The nine candidates in the February 19 presidential ballot made public their respective manifestos and held their first meetings with voters on January 21, the first day of the election campaign. Former President Levon Ter-Petrossian was the first to hit the campaign trail, with other major opposition candidates contenting themselves with news conferences and other indoor meetings. For his part, Prime Minister Serzh Sarkisian, widely regarded as the frontrunner, visited several of his campaign offices in Yerevan on January 21, before heading the following day to the southern district of Vayots Dzor, where he assured voters that if elected, he will double household incomes within five years.

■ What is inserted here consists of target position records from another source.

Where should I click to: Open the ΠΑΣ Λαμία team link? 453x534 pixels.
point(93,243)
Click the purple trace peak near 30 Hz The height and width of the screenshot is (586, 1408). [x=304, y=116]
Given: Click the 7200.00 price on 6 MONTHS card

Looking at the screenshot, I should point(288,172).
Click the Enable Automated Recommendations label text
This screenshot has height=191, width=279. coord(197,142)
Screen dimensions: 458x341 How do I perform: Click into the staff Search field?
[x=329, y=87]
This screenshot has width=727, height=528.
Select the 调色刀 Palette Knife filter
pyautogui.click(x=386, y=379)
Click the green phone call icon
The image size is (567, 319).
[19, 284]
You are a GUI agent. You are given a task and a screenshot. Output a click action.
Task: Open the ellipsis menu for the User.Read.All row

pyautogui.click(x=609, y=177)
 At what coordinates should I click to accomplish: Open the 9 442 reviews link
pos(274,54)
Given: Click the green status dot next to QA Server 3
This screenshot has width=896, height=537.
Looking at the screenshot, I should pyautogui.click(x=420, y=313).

Ter-Petrossian spent January 21 touring towns and villages in central Armenia in a motorcade of about 40 cars that carried leaders of various opposition groups who support his presidential bid. His meetings attracted considerable interest from local residents who turned out to hear their former president speak publicly for the first time in over a decade. Addressing a crowd of several hundred at his first meeting in the town of Artik, the starting point of the campaign swing, Ter-Petrossian recalled the severe hardships people suffered during the first years of Armenia's independence, which coincided with the war in Nagorno-Karabakh and broader turmoil in the region. "I know that during my rule I did not live up to all of your expectations and hopes," he said. "There were disappointments, there was discontent, there were very harsh criticisms. I accept all of that.... And if you think that I am to blame for that, I apologize for my guilt," Ter-Petrossian added.

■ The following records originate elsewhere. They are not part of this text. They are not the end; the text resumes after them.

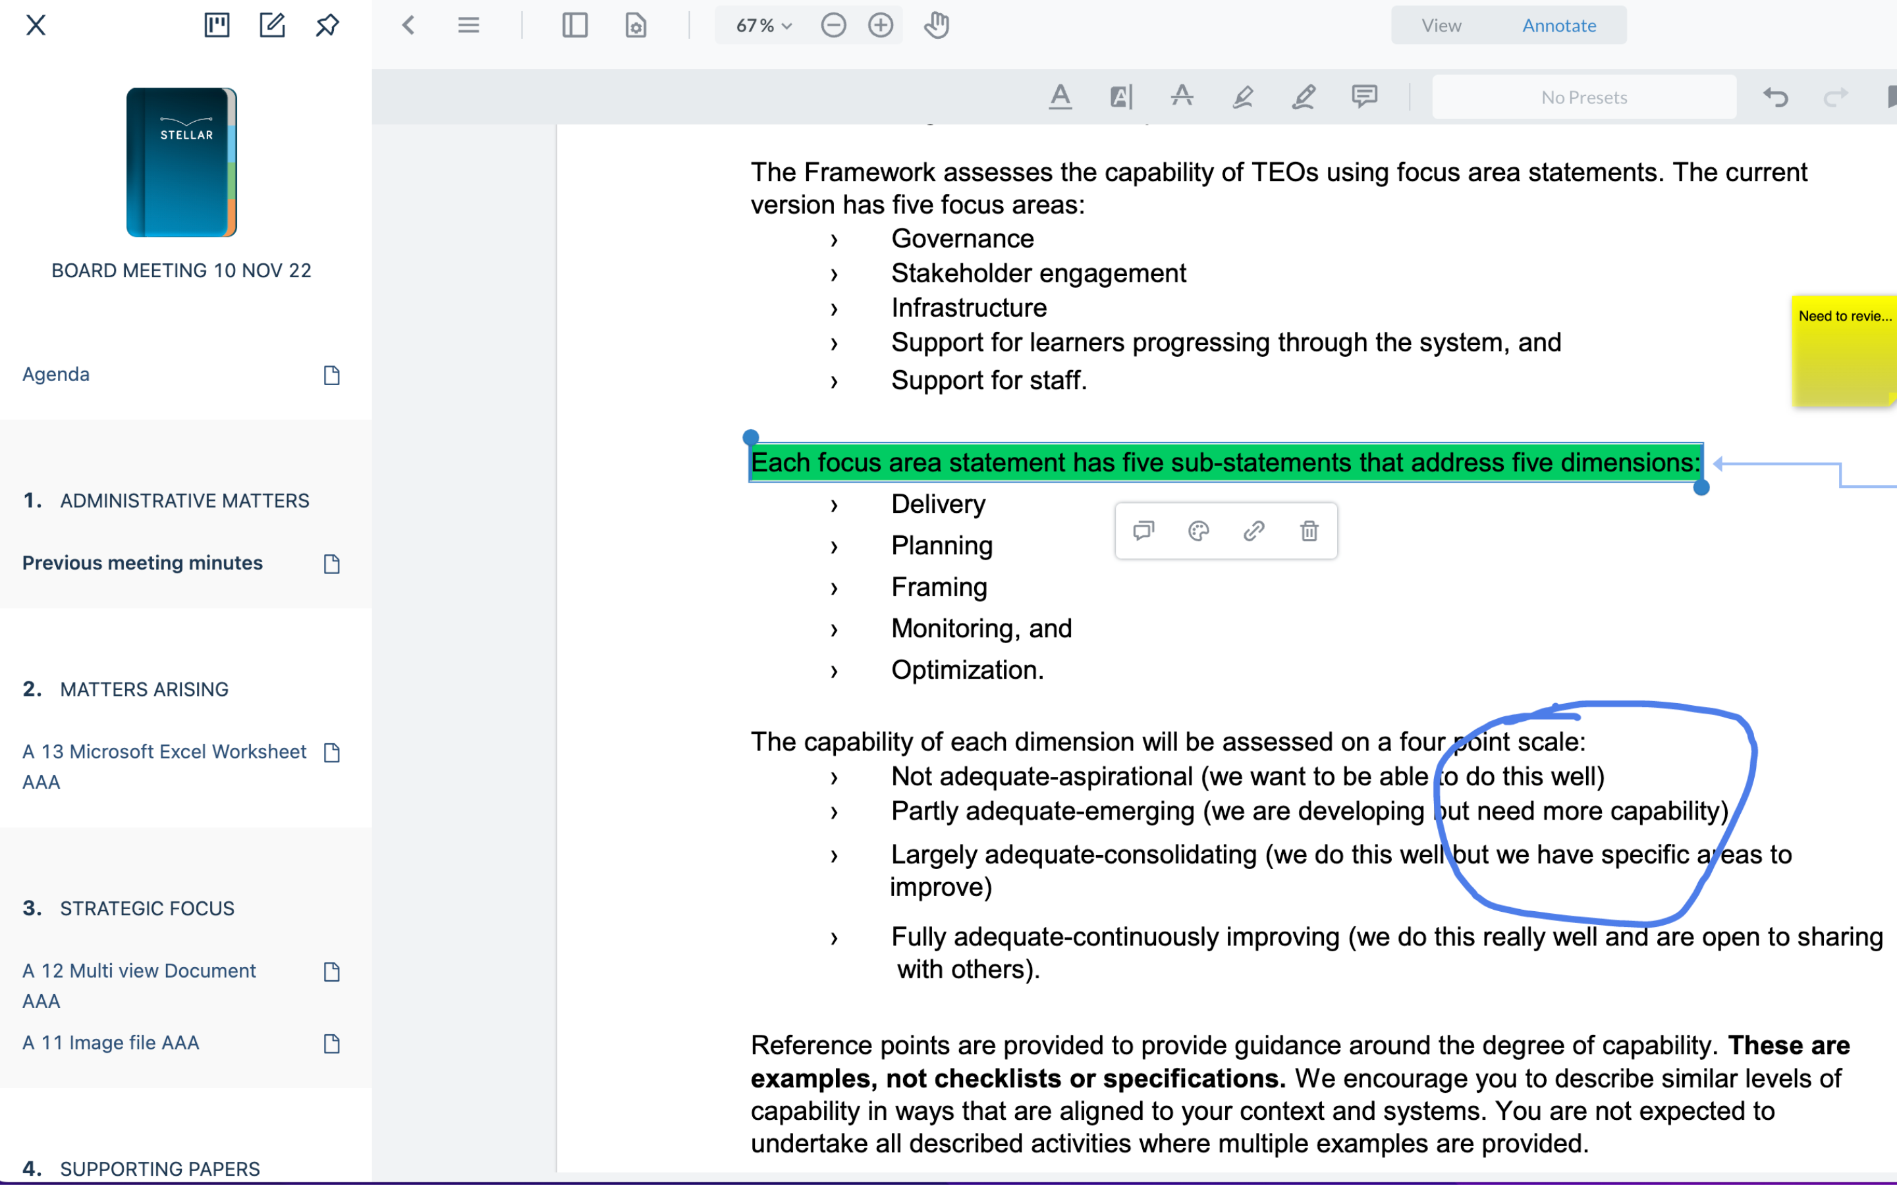Select the strikethrough text tool
Image resolution: width=1897 pixels, height=1185 pixels.
point(1182,96)
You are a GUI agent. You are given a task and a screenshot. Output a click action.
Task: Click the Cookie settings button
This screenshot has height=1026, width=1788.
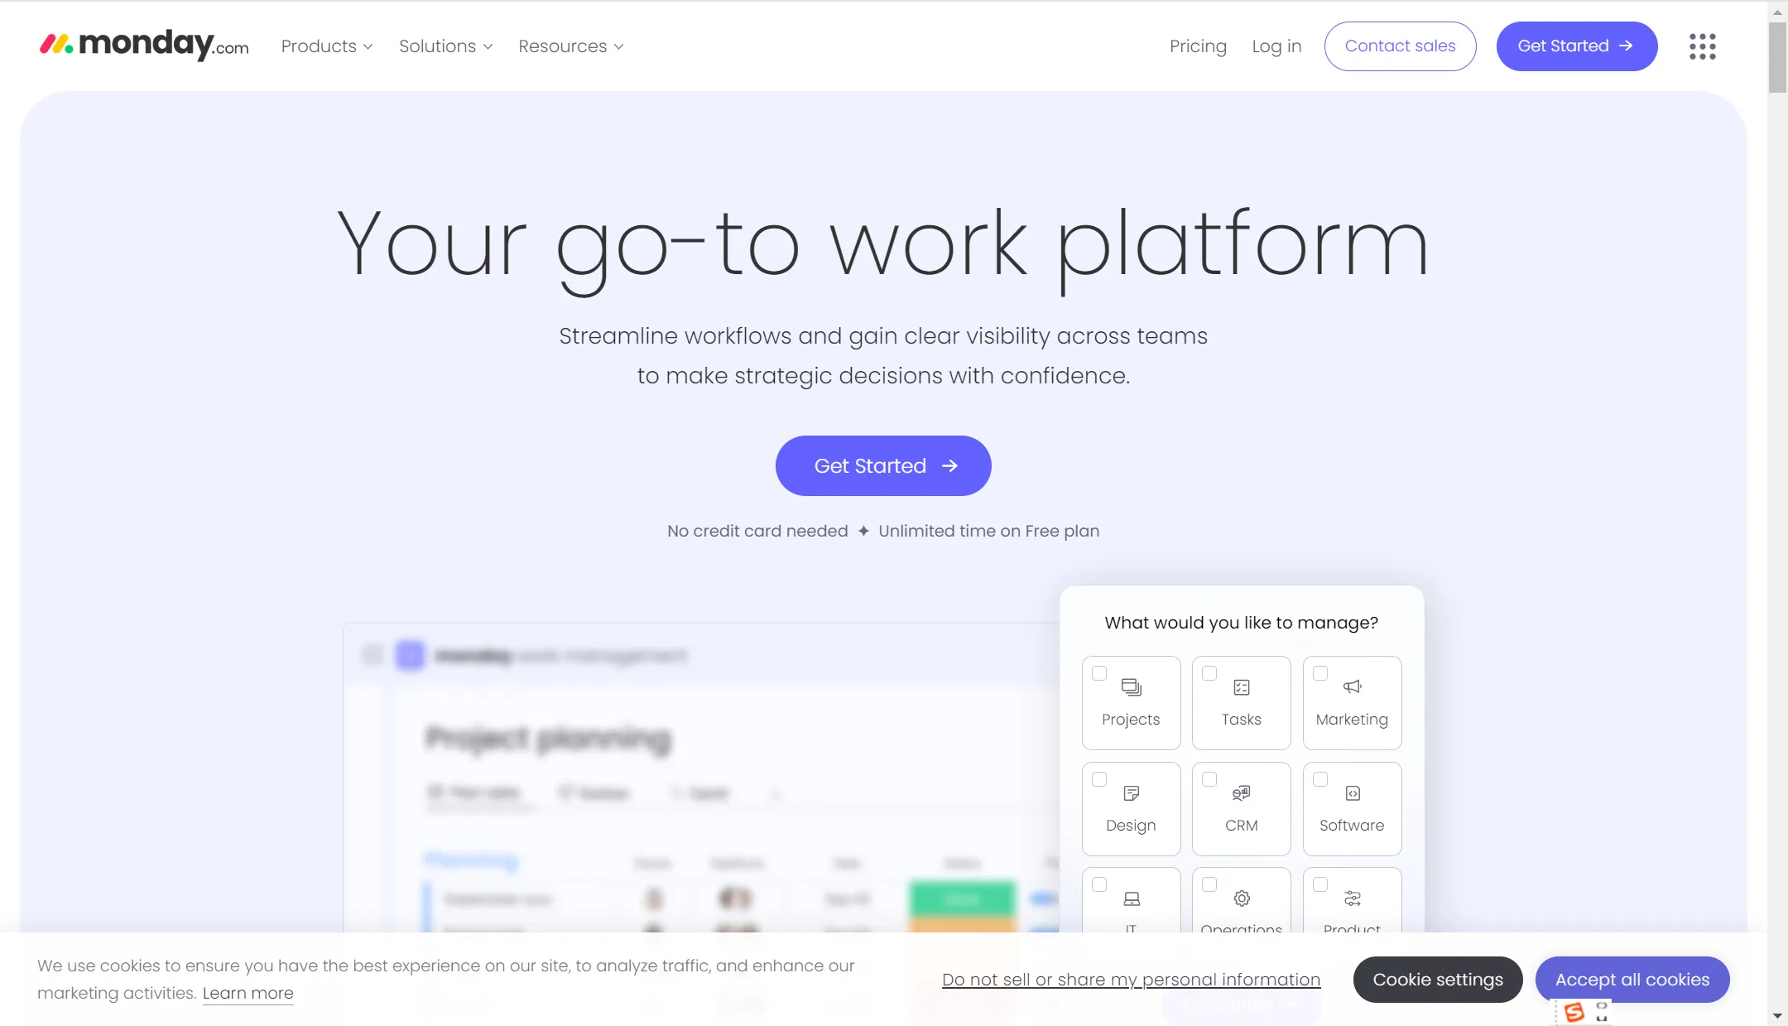coord(1438,980)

The ex-president issued a similar public apology at a big rally in Yerevan last November. He made it clear at the same time that he believes that the deprivations of the early 1990s were the inevitable cost of the Armenian military victory over Azerbaijan. "I have not come here to ask or beg for votes. That's Serzh's business because he has no votes in Armenia," Ter-Petrossian claimed on January 21, prompting chants of "Levon! Levon!" from the crowd.

Ter-Petrossian again sounded supremely confident of his victory as he spoke at a similar rally held in another small town, Aparan. "It's you, not me, who will win on February 19," he claimed in the town square opposite Sarkisian's local campaign headquarters. "I congratulate you on your victory in advance."

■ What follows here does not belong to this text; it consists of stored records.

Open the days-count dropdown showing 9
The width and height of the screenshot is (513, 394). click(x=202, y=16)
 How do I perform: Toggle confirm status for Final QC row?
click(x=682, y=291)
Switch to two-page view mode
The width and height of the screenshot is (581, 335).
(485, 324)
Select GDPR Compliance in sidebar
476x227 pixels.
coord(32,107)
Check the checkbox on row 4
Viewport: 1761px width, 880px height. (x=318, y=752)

Ter-Petrossian's campaign office in Aparan is run by Razmik Petrosian, a former town mayor and a veteran of the Karabakh war. "Ter-Petrossian remains my commander-in-chief," he told RFE/RL. Other local residents too evoked Ter-Petrossian's wartime leadership of the country. "We have had only one victor in our history and that person is Levon Ter-Petrossian," said one man. "I will vote for Levon because he is an intelligent man," said another.

On January 22, thousands of Ter-Petrossian supporters braved freezing weather to stage a rally in Yerevan's Freedom Square followed by a march through the city streets. Addressing the rally, Ter-Petrossian again branded Armenia's leadership "a thieving and anti-popular regime" and said he and his political allies are ready to suffer "any deprivation and sacrifice" for the sake of regime change. "We have reached a turning point where words end and deeds take hold," he said, describing the February 19 election as a "real opportunity to build a normal state."

Another major opposition contender, former parliament speaker Artur Baghdasarian, kicked off his campaign under the slogan "A civic movement for new Armenia," with an official presentation of his 32-page election manifesto in Yerevan. "My victory will eliminate corruption and embezzlement rooted in the country," he told journalists and activists of his Orinats Yerkir (Law-Based State) party on January 21. "My victory will mean equality before law, a drastic rise in the living standards of the people of Armenia."

Baghdasarian dismissed claims by government loyalists that the Armenian opposition cannot prevent the handover of power from outgoing President Robert Kocharian to Sarkisian because it has failed to close ranks and back a single presidential candidate. "There are and there will be alliances," he said without elaborating. "As for the authorities, they are not united either," he added, pointing to the participation in the ballot of a candidate from the Armenian Revolutionary Federation -Dashnaktsutiun (HHD), a junior partner in the governing coalition. HHD candidate Vahan Hovannisian held a similar campaign event in Yerevan later on January 21 at which he listed as his primary objectives dismantling the existing system of economic monopolies, promoting intensive economic development, increasing exports, enhancing the role of the armed forces, and securing the participation of representatives of the unrecognized Nagorno-Karabakh Republic in the ongoing talks aimed at resolving the Karabakh conflict, Noyan Tapan reported on January 22.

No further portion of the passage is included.